Review Summary: One step forward, three steps back for The Eyes Of A Traitor.5 of 6 thought this review was well written
The U.K. metal scene has seen a resurgence in recent years, despite the rise of hipsters Bring Me The Horizon there has been a modern generation of metalcore groups who's intent is on building a reputation based upon the quality of product as opposed to their image. Architects, The Arusha Accord, Bury Tomorrow are among the new generation distancing themselves from the "fashioncore" movement pioneered by Bring Me The Horizon in the early noughties. Prior to Architects' Nightmares release the U.K. had experienced an unprecedented barren period of unsuccessful metal bands. Unfortunately since Architects' peak in sophomore release "Ruin", it seems they are in the process of removing all technicality and subsequent identity from their music. One wonders why? It is arguable they are beginning to conform to the record selling formulas being employed by their Oliver Sykes fronted compatriots. Vocalist Sam Carter all but reinforces this notion in a recent interview with rock magazine "Kerrang" where he claimed the experimentation using time signatures and technical riffing were a thing of the past. Hertfordshire's The Eyes of a Traitor or just "Traitor" as they now like to be known, seem to have taken a leaf out of this book in the band's follow up album to the critically acclaimed "A Clear Perception".

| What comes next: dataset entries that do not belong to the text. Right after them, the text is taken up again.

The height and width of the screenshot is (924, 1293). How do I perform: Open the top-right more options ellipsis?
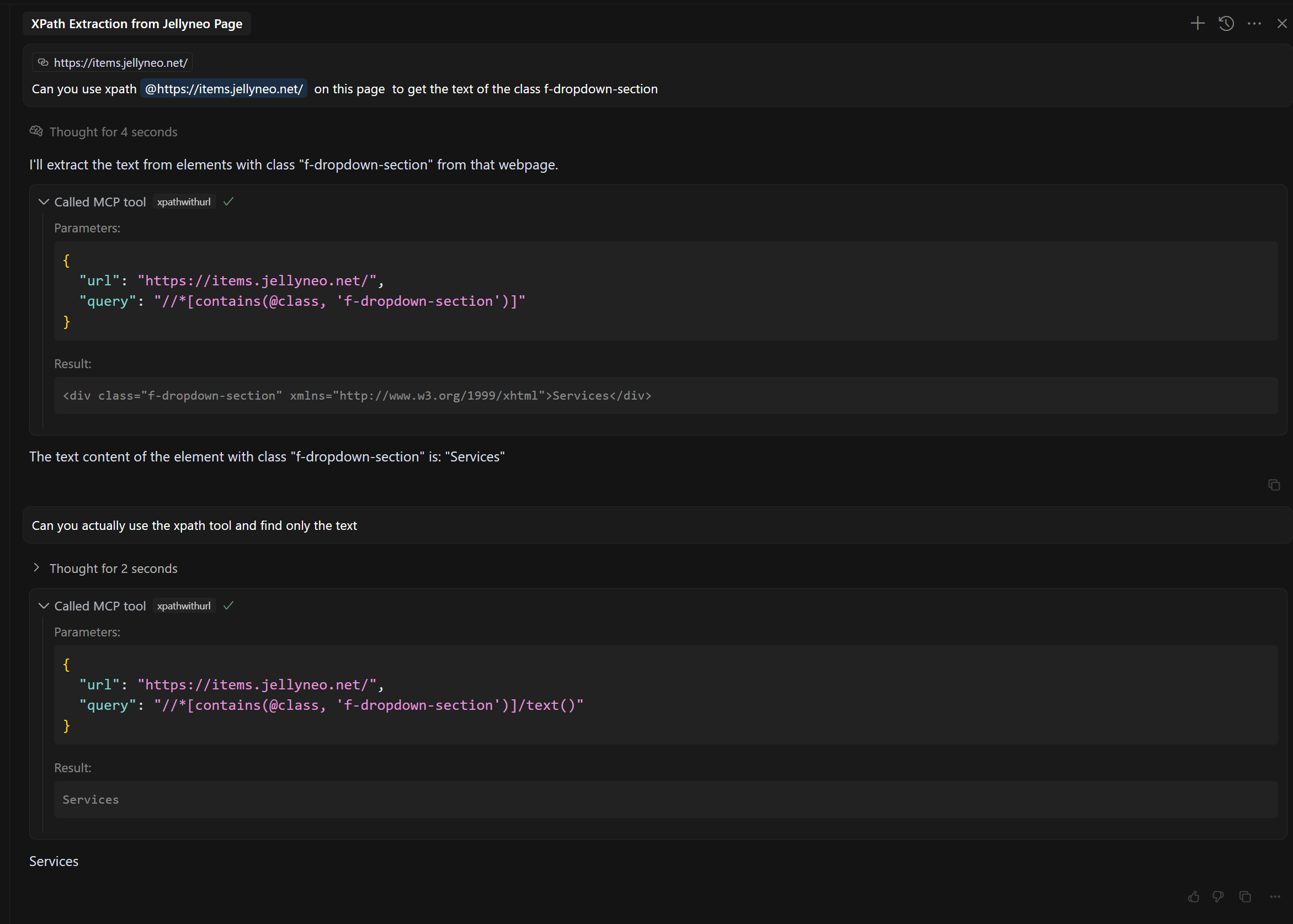pyautogui.click(x=1254, y=23)
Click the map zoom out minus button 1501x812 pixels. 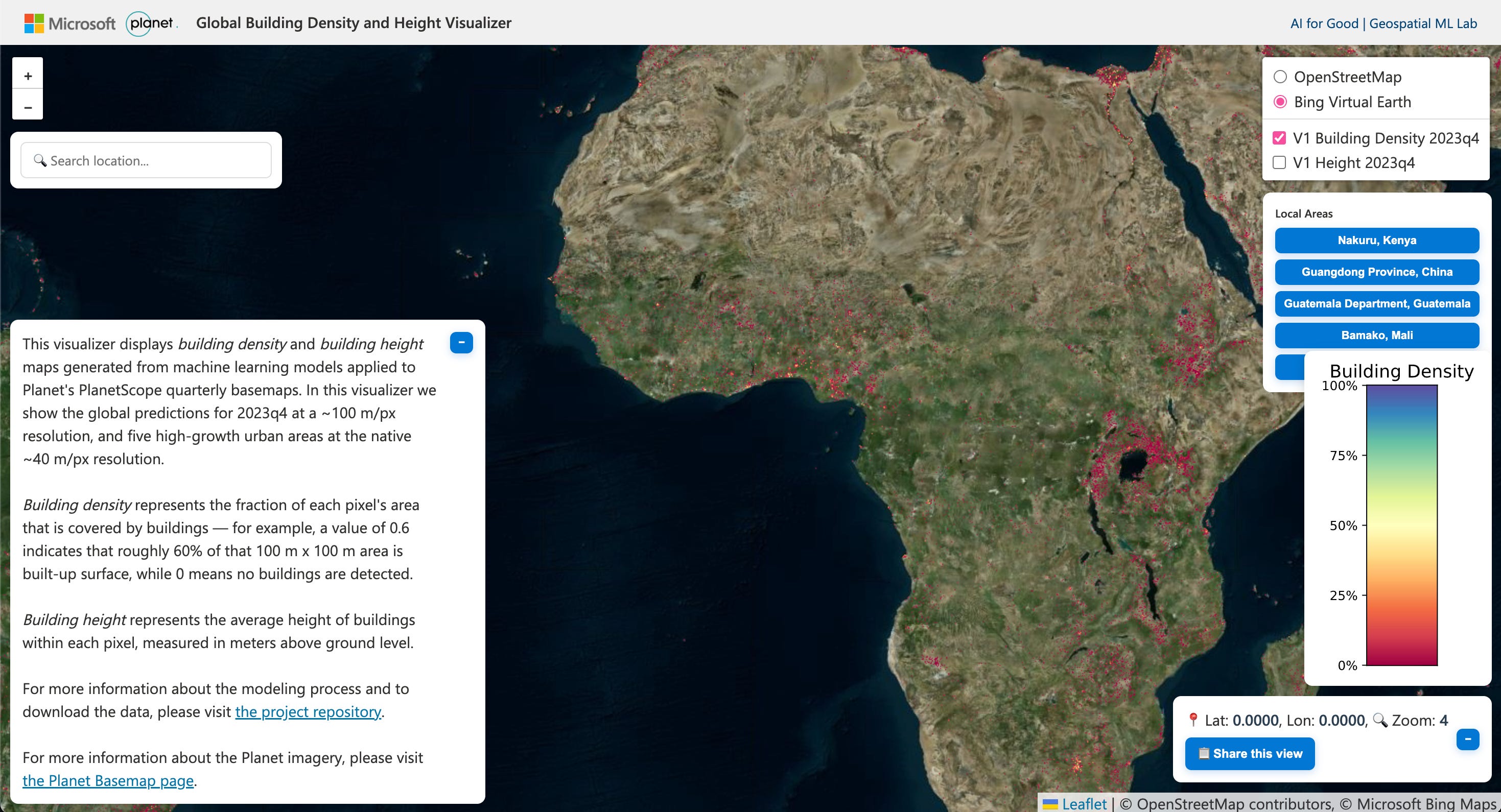tap(28, 107)
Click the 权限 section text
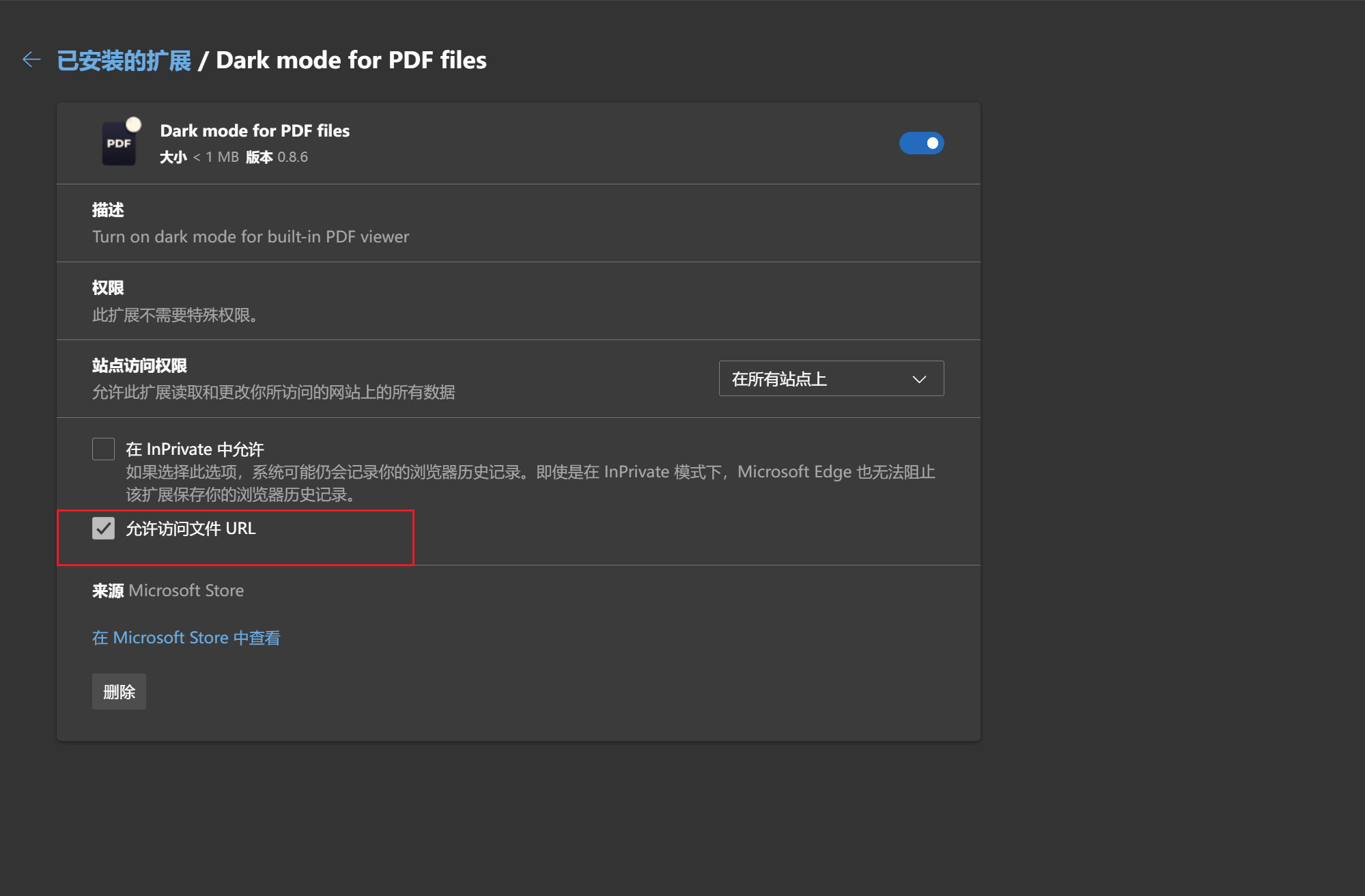Viewport: 1365px width, 896px height. tap(107, 287)
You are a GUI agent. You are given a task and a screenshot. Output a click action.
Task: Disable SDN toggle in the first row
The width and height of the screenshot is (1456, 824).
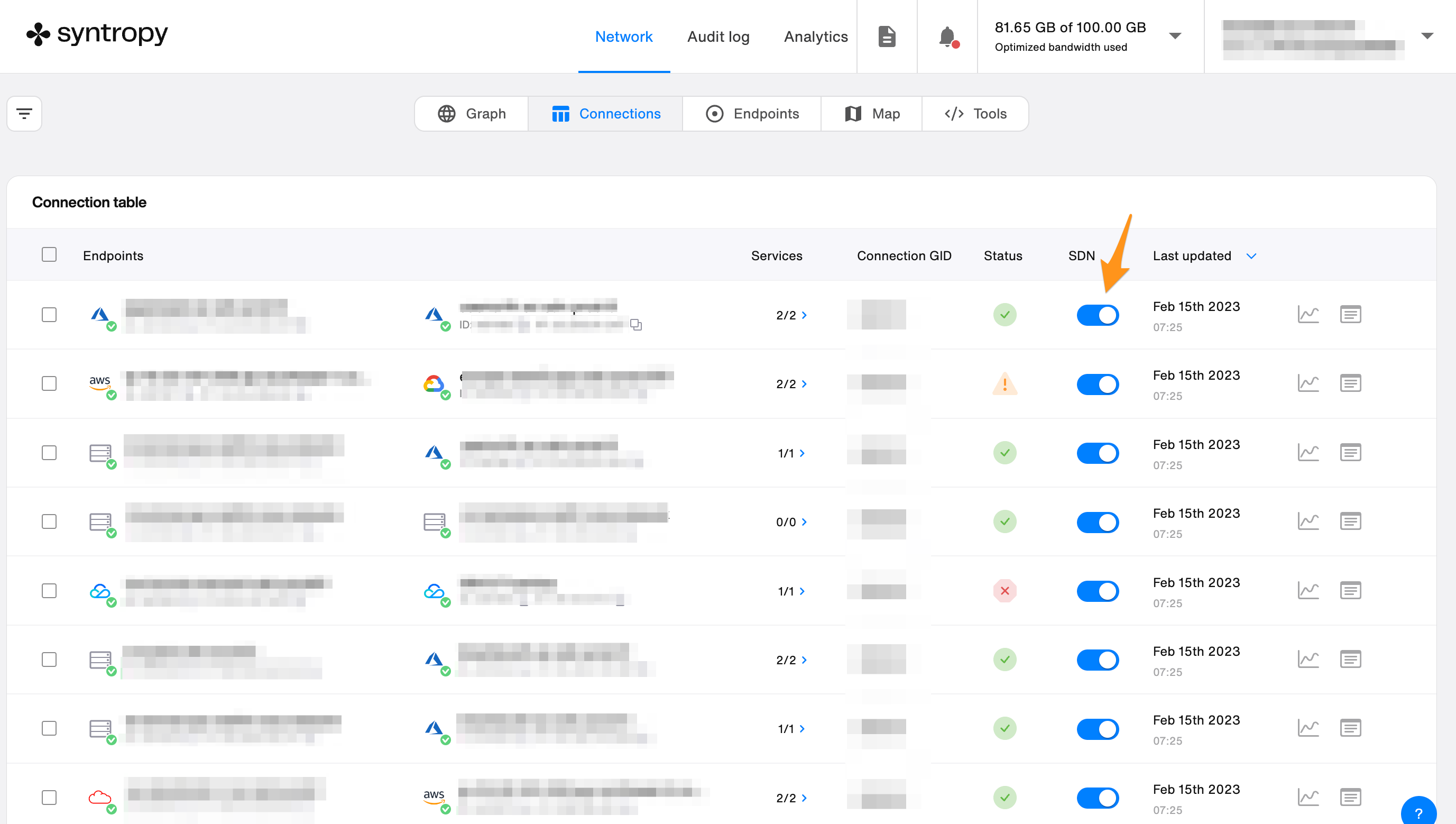click(1098, 315)
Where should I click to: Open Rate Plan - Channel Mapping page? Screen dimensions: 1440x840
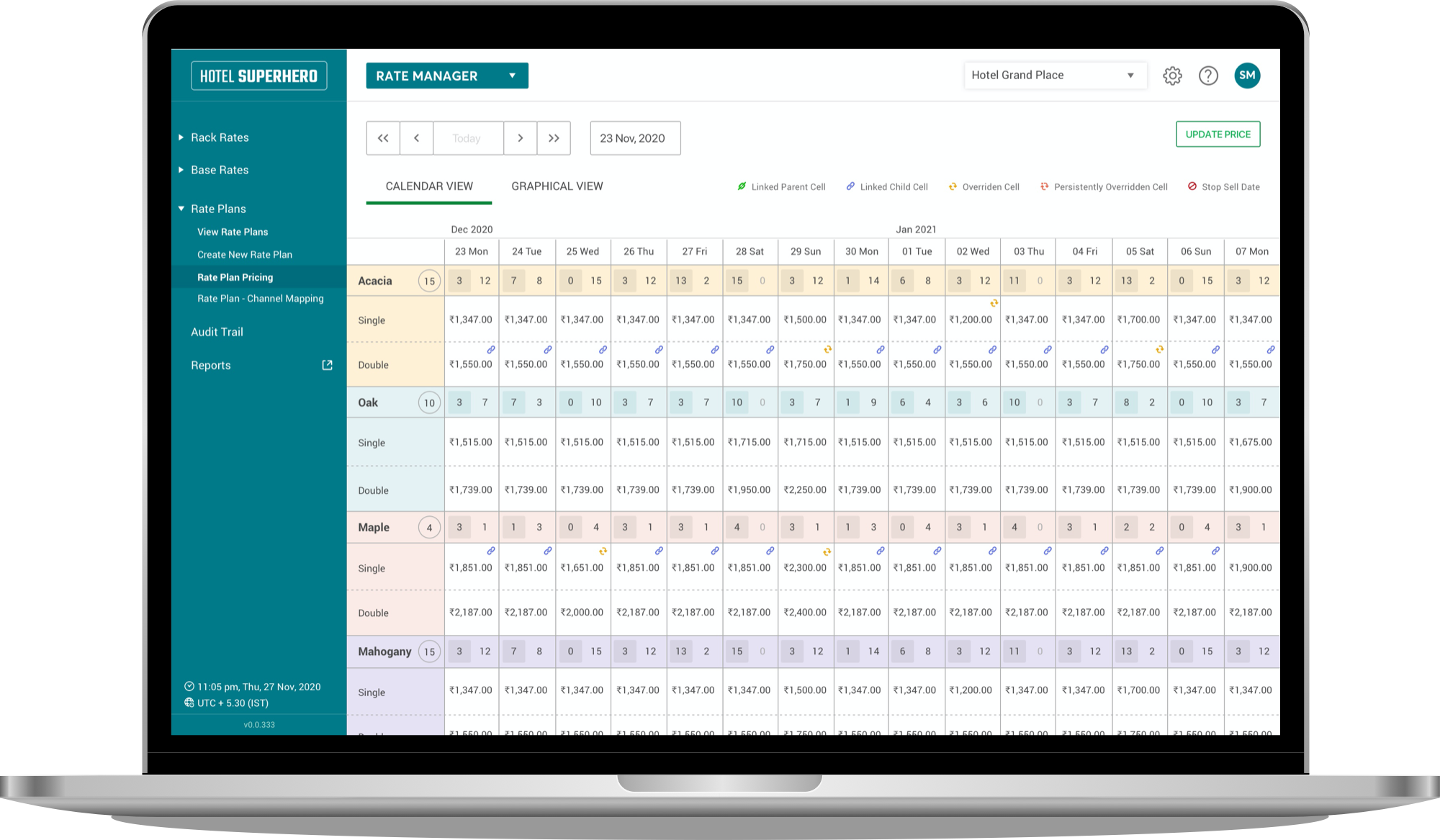tap(260, 299)
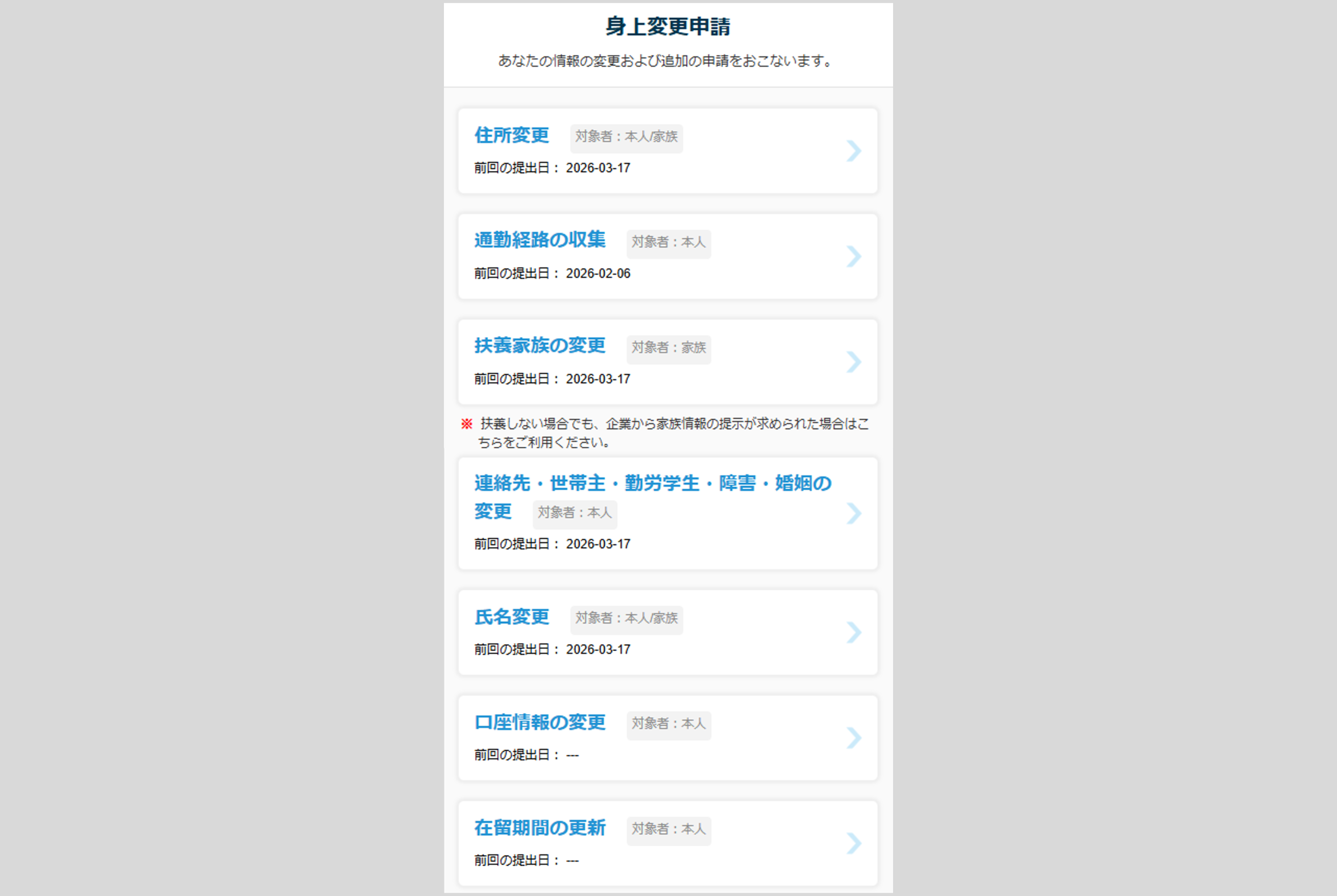The height and width of the screenshot is (896, 1337).
Task: Open the 口座情報の変更 link
Action: click(540, 722)
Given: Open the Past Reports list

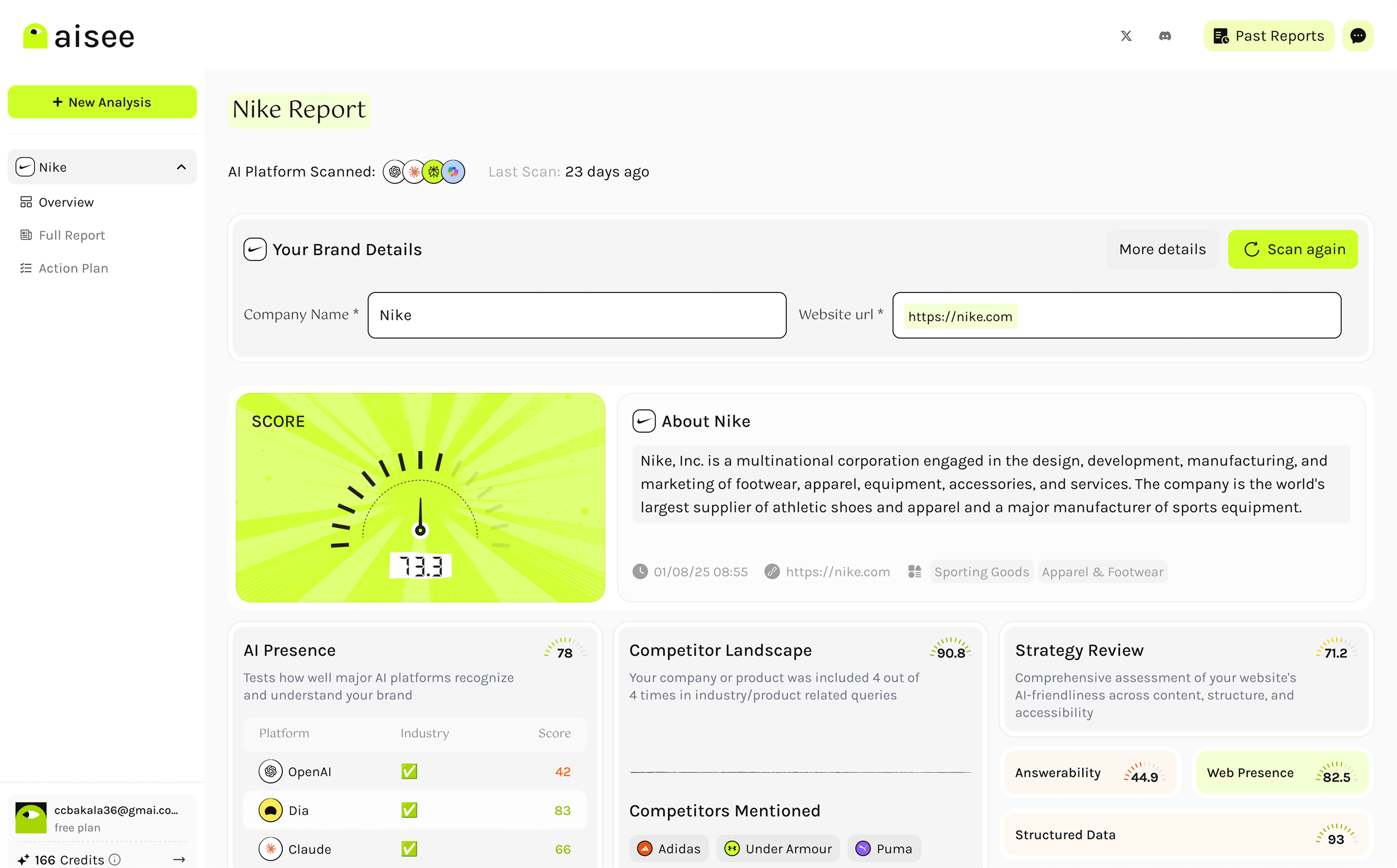Looking at the screenshot, I should click(x=1268, y=36).
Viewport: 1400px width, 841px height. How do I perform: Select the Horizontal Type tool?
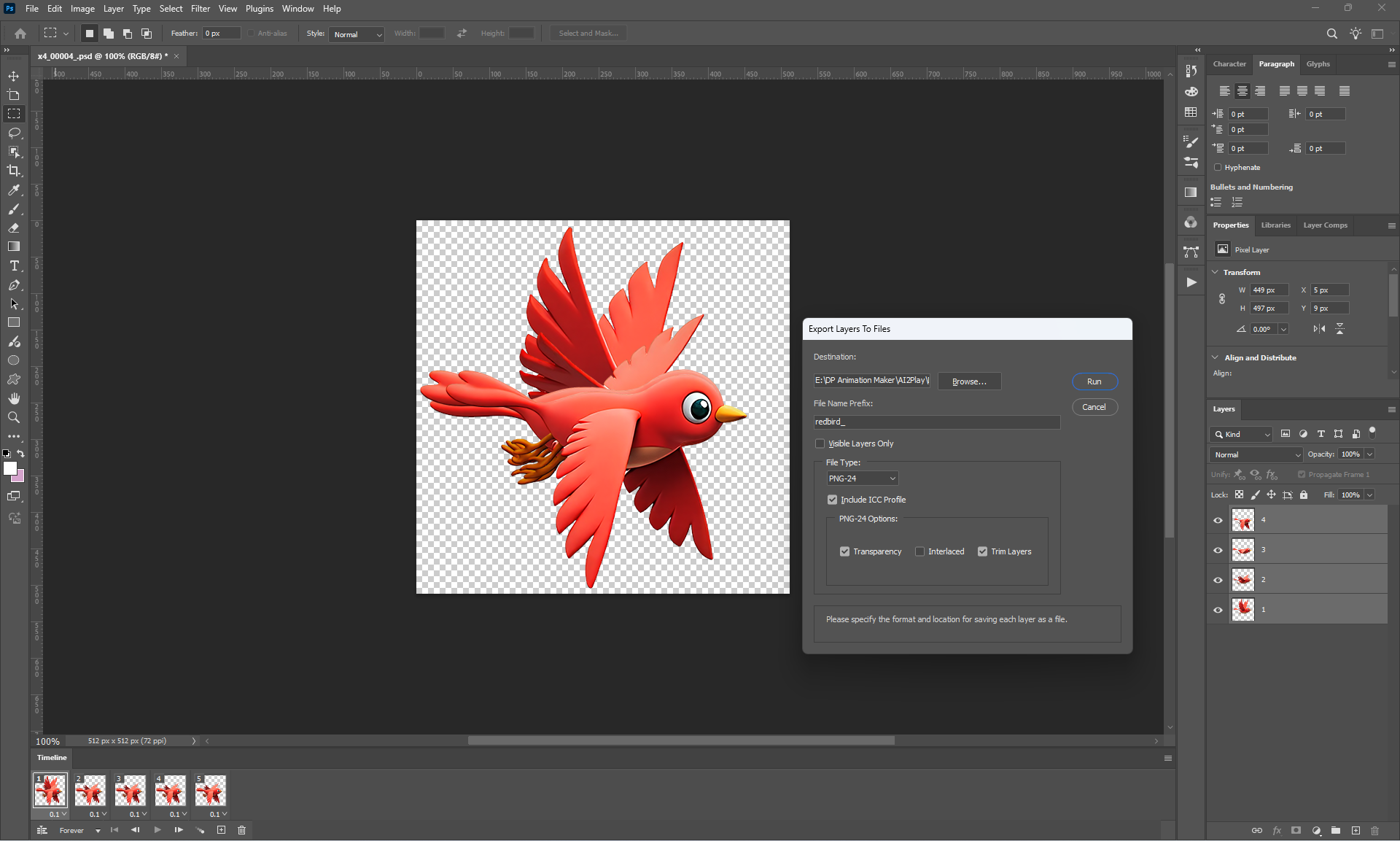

"A Clear Perception" was excellent in so many ways, the balance between technicality and listenability was flawless. The band's blend of Gothenburg style melodic death metal leads, crunchy, progressive rhythms combined with mind-blowing note sweeps and tapping solos marked a release that was in many ways groundbreaking. The vocals however left a lot to be desired. Jack Delany's gravelly hardcore shouts were a constant irritation and unfortunately deflected much of the attention off the stellar musicianship.
In what has been a complete turnaround on sophomore album "Breathless" the vocals have drastically improved, yet the musicianship has simplified. While Delany's vocals still don't match up to the very best of metalcore's current crop they are no longer so grating on the ears. Particular improvements have been made on the mid range hardcore shouts, the style of vocal which is used most often throughout. Variation is added with what were already satisfactory low pitch belches, though in accordance with the shift in musical direction the vocal changes are far less common than in "Breathless'" predecessor. Also new is the introduction of clean vocals, the melodic chorus' of "Your Old Ways" are an example of ground not covered in previous releases. In spite of Traitor's widening vocal repertoire they seem incapable of integrating the clean sections into their songs effectively. The total lack of transition from harsh to clean vocals in "Come To My Senses" perfectly characterises their new found shortcomings.
"Breathless" undertakes a new direction musically. Guitarists Matt Pugh and Stephen Whitworth chop out chugga chug rhythms while flitting between time signatures like their lives depend on it. The sacrifice of melody means there are only few moments of enjoyment amidst the blunt, metallic dullness. In truth the use of palm mutes is so excessive it sometimes gives the impression of one long, continuous song with occasional interruptions when lead guitarist Whitworth segues into a rare melodic lead such as that in "Talk Of The Town" or the tasteful bass grooves of "The Real You".
It seems the only musician in the band who hasn't regressed is drummer Sam Brennan. He seemingly revels in the constant time changes and injects some much needed creativity with his patterns. It is hard not to appreciate his playing when his nimble fills which are spinkled throughout.
Besides the marvellous title track, "Breathless" does nothing but clump the band in among the many predictable, less talented British acts vying for global recognition, doing the wrong things. The Eyes of a Traitor have now reached a crossroad. They are faced with the prospect of becoming another needle in the haystack based upon the evidence of this release. "A Clear Perception" more than proved the band's competency as musicians and if their talent can be developed with a direction that doesn't involve cheap impersonations they may be diverted from their collision course with mediocrity.